Saved data entries

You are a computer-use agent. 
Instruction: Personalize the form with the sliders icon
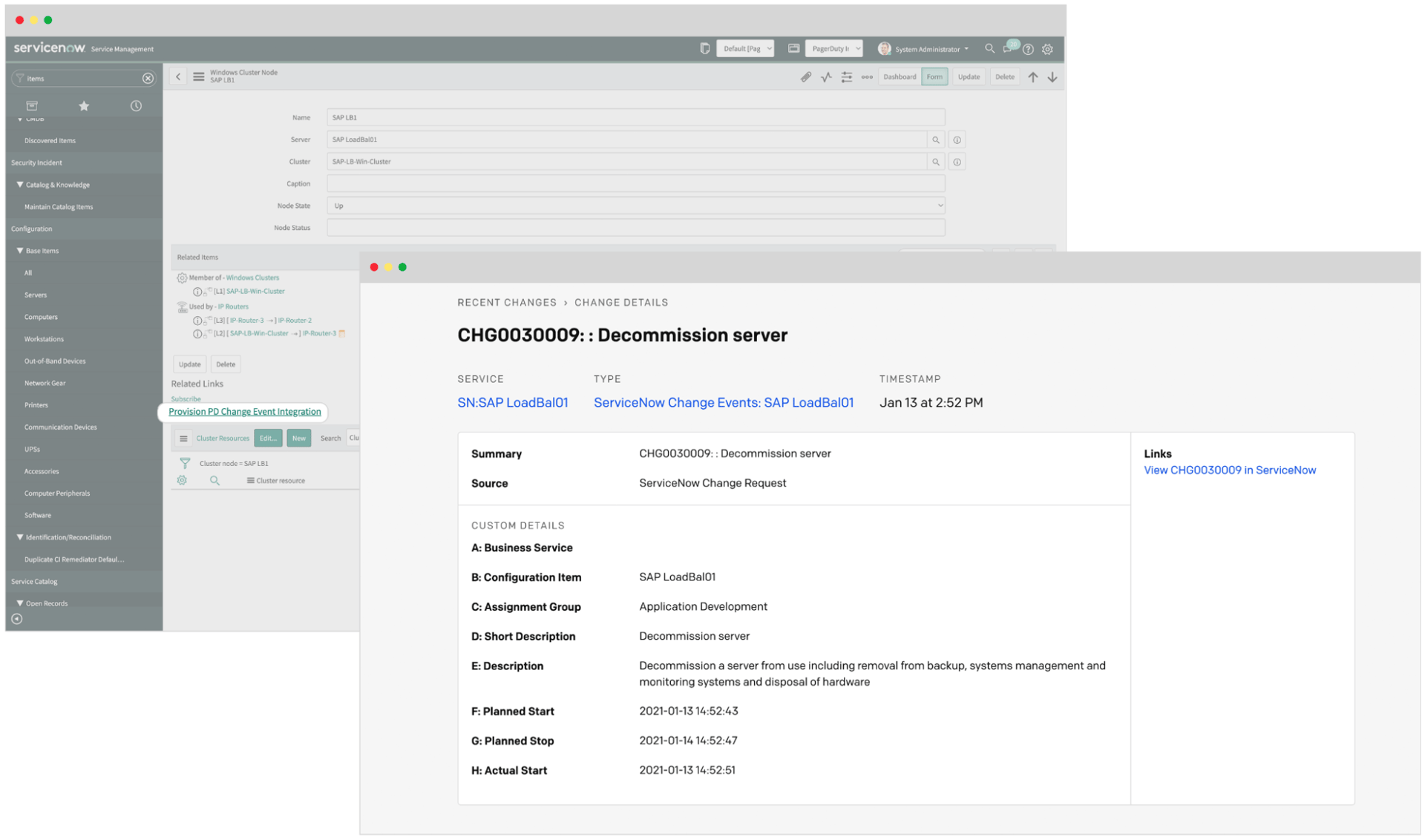pos(846,76)

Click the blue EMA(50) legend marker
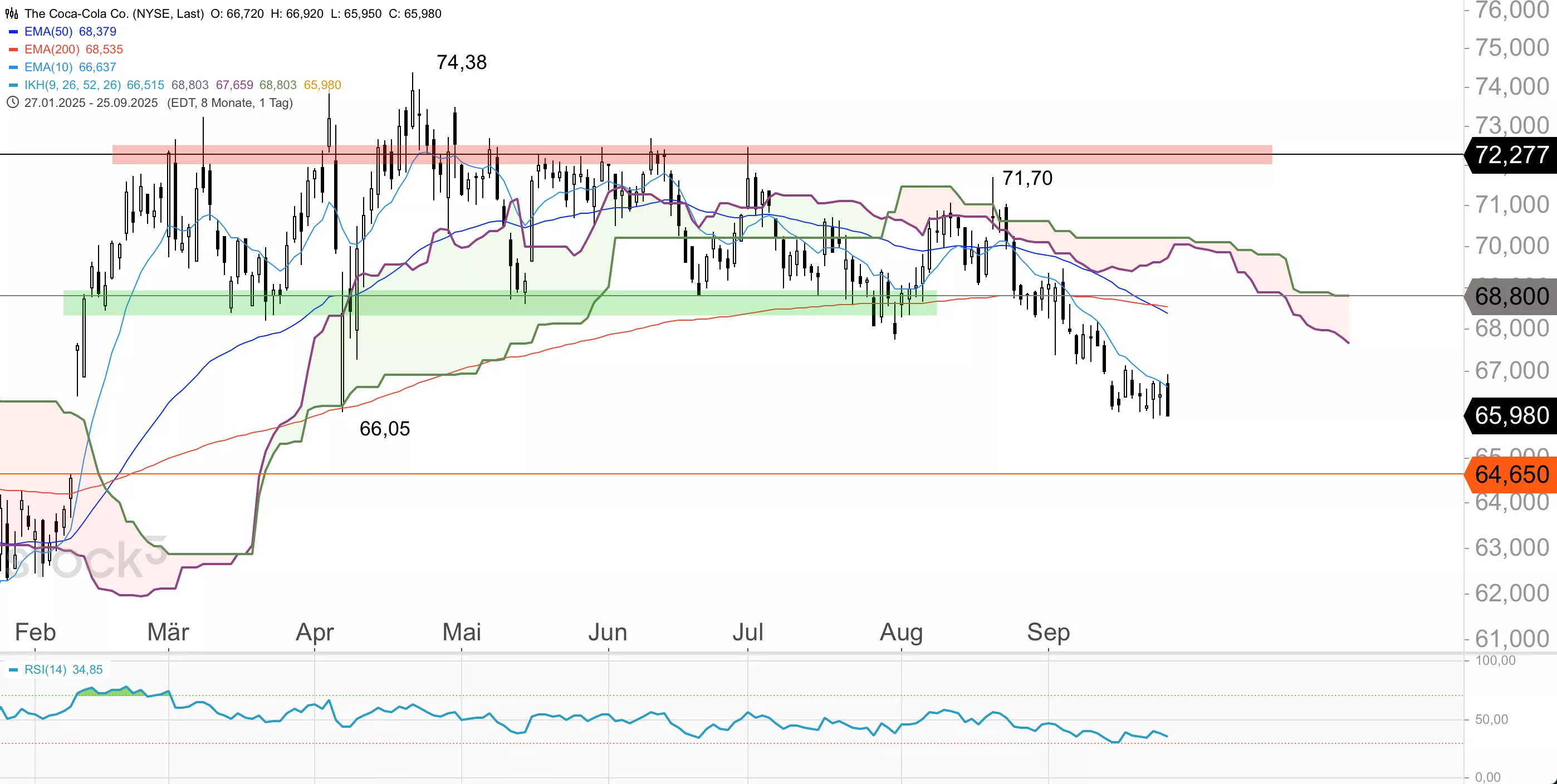(13, 31)
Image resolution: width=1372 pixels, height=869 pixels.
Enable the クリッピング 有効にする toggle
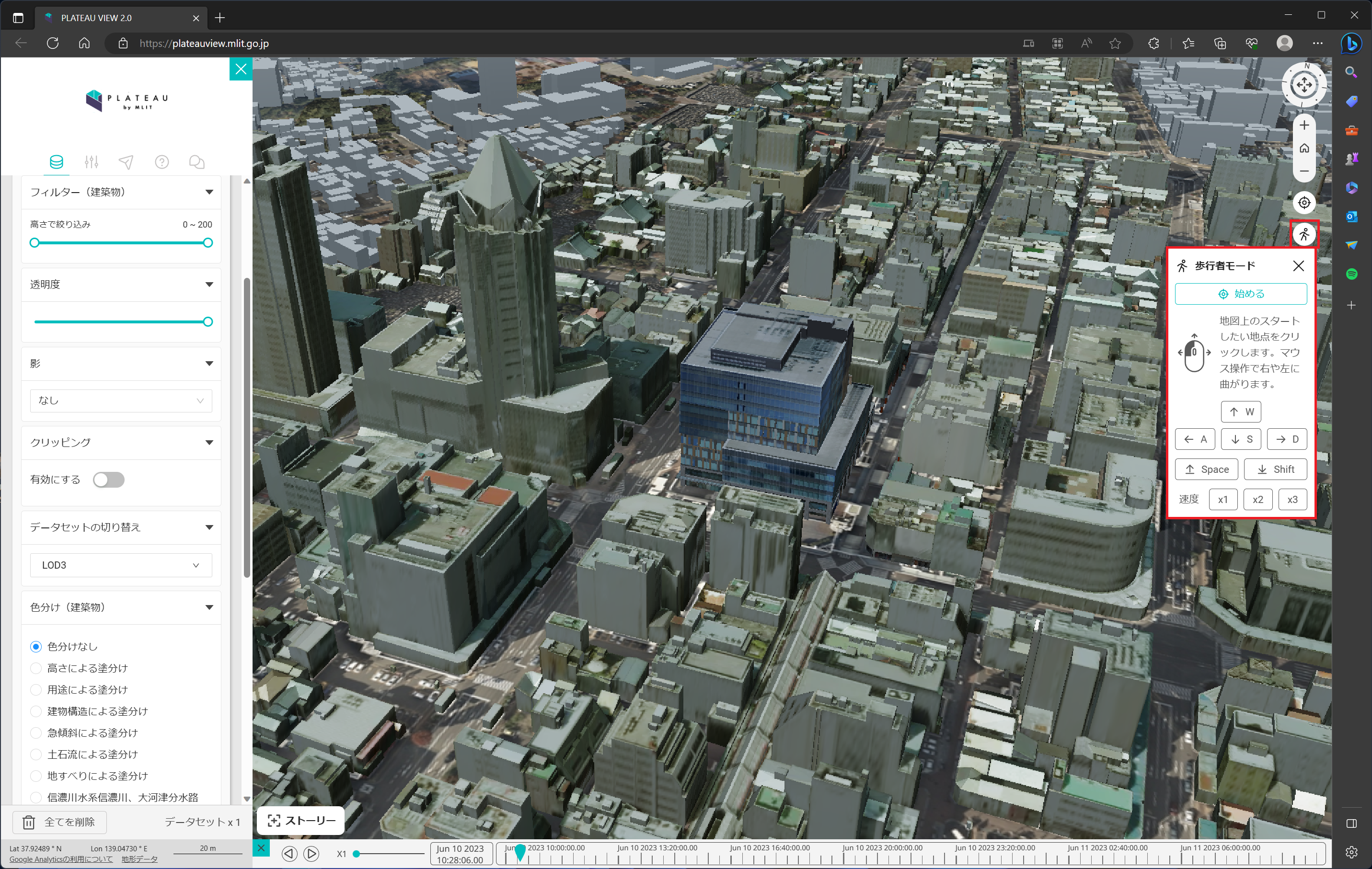[x=108, y=480]
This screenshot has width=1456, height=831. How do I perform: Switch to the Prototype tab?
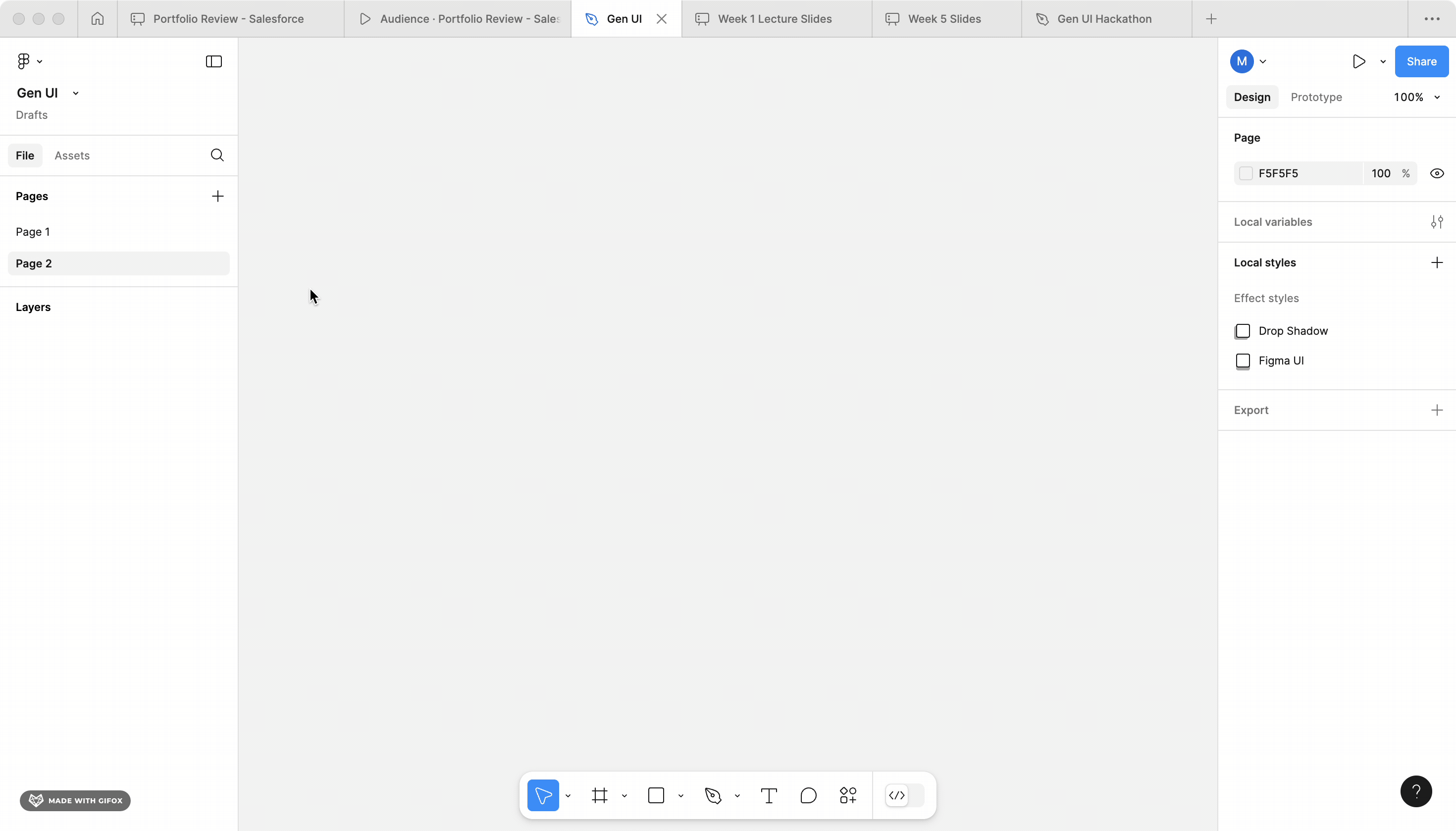click(1316, 97)
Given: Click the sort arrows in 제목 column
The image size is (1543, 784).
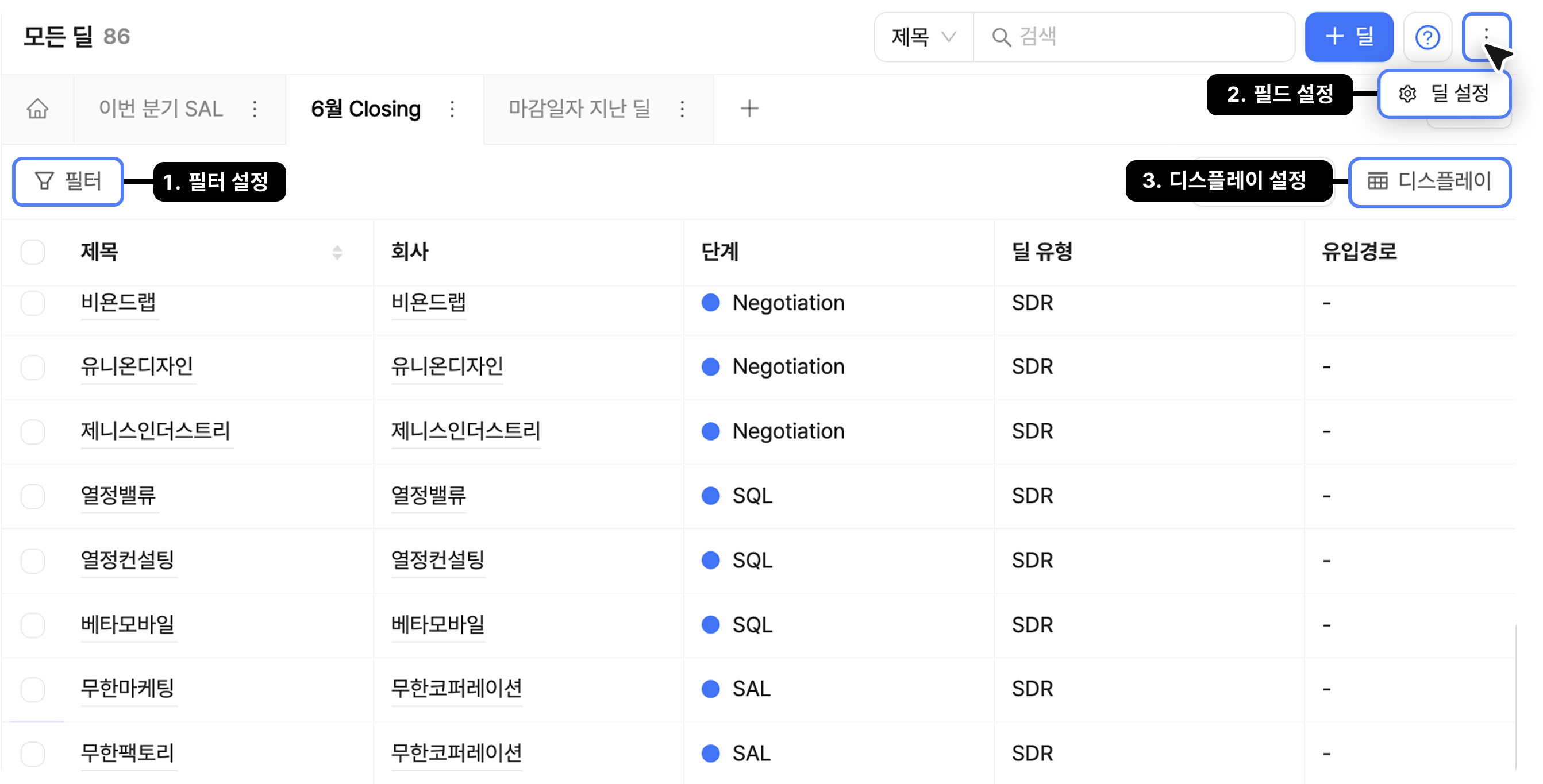Looking at the screenshot, I should click(337, 252).
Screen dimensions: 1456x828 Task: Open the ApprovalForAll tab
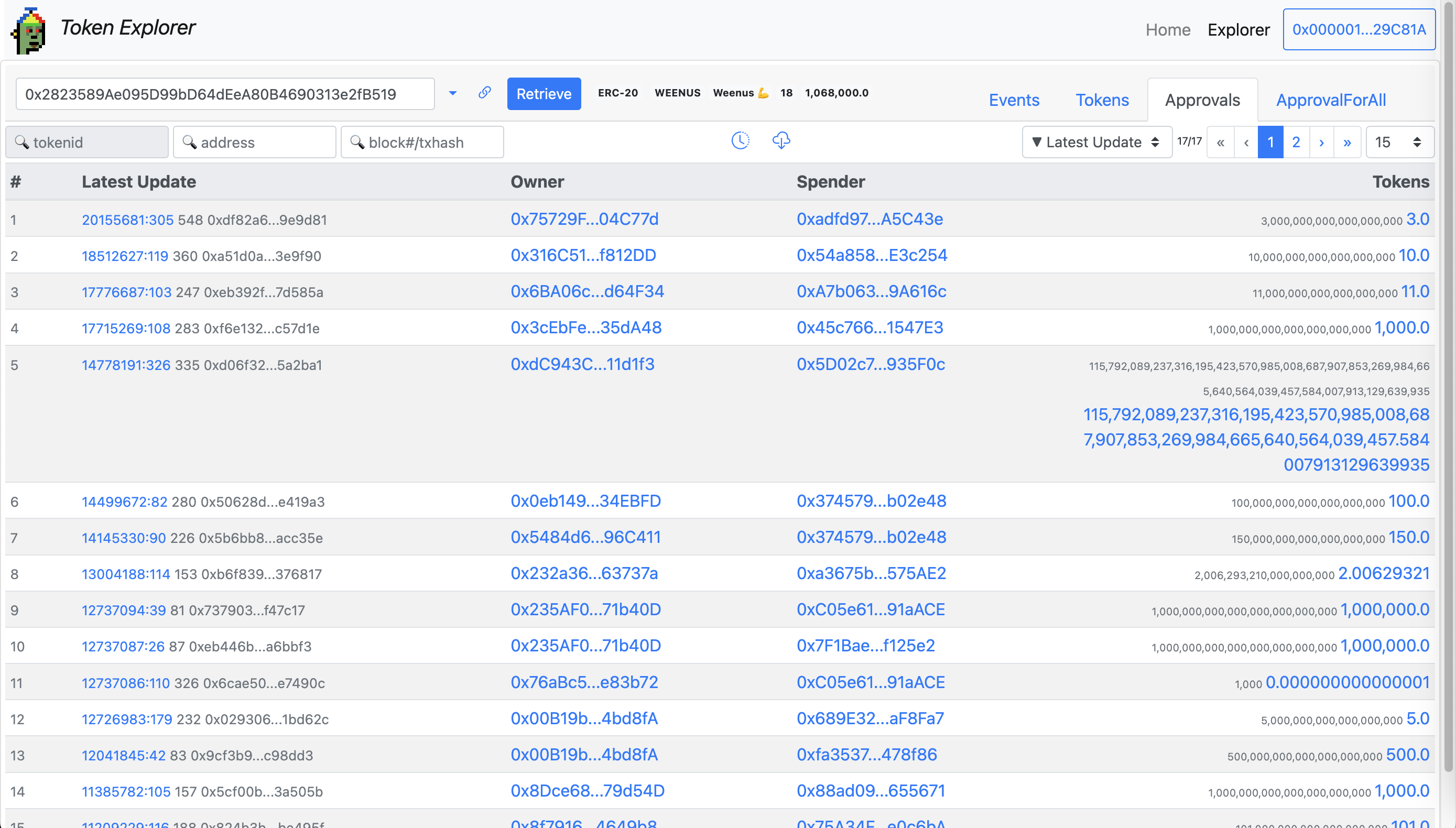coord(1330,100)
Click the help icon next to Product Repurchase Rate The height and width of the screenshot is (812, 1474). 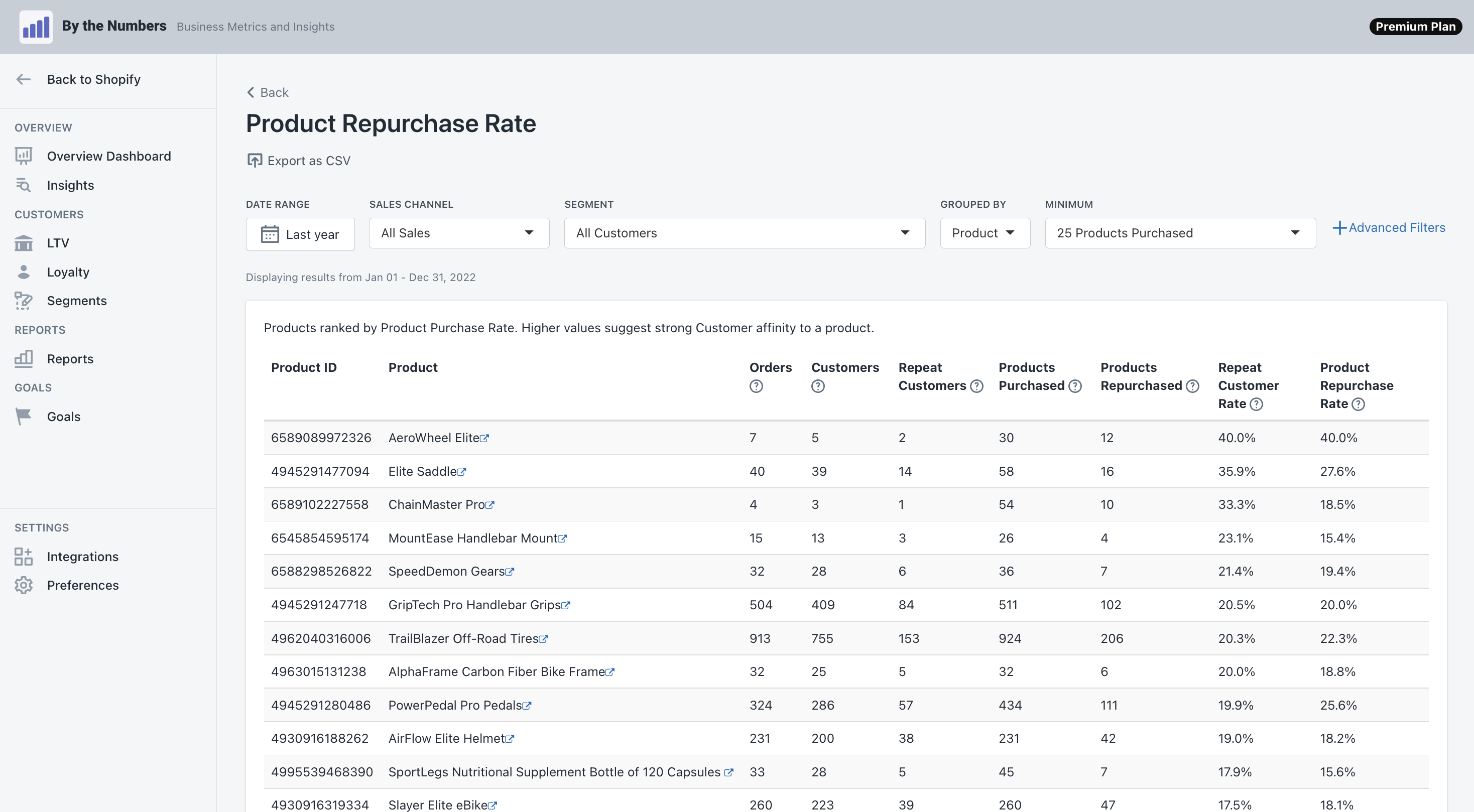pos(1358,404)
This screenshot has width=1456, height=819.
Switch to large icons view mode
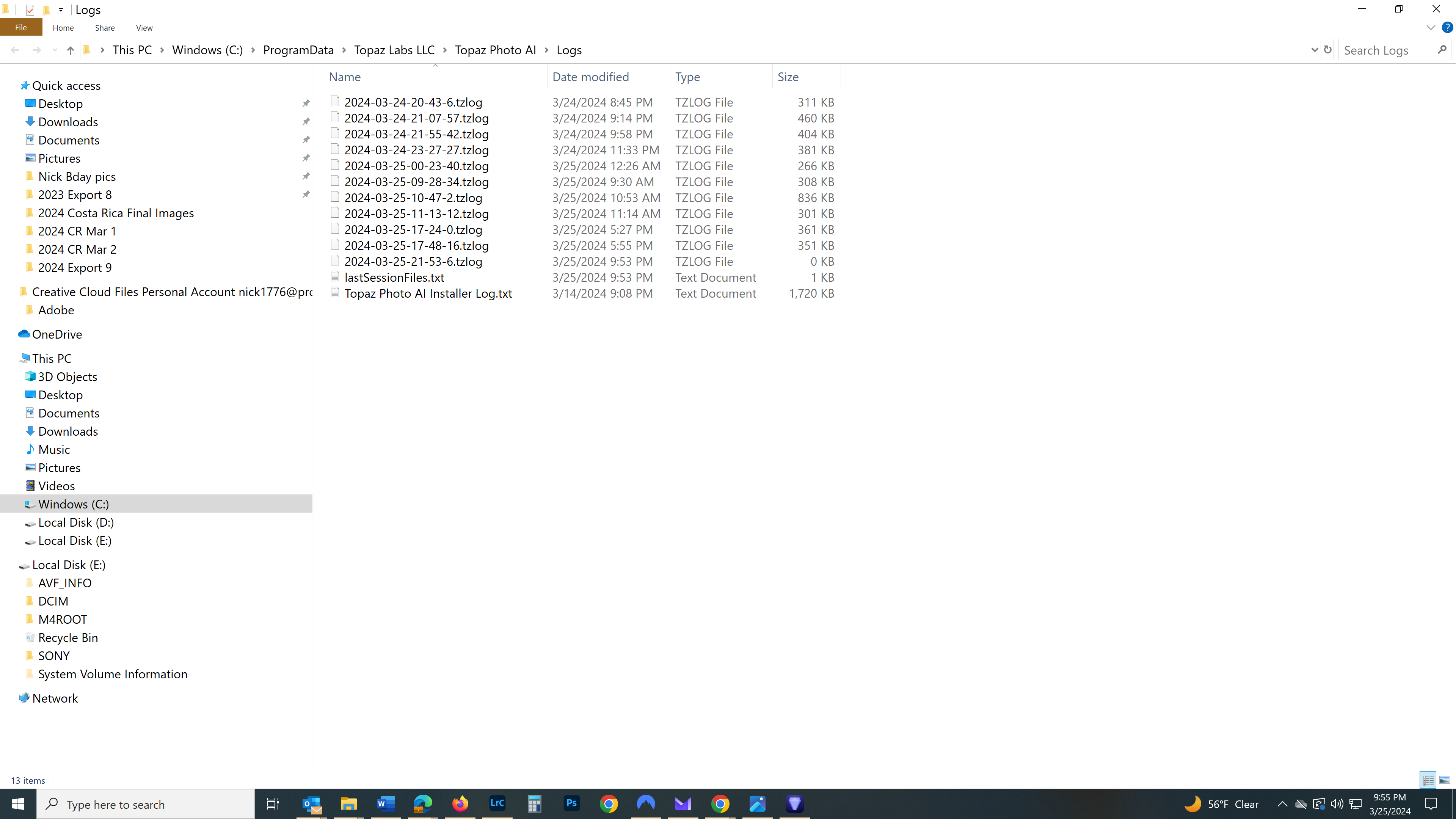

**Problem**
Please retype the lines from the one that contains "This screenshot has width=1456, height=819." to the final line of the records, both included, exactly as written and without any pictures.

**Response below**
This screenshot has width=1456, height=819.
Switch to large icons view mode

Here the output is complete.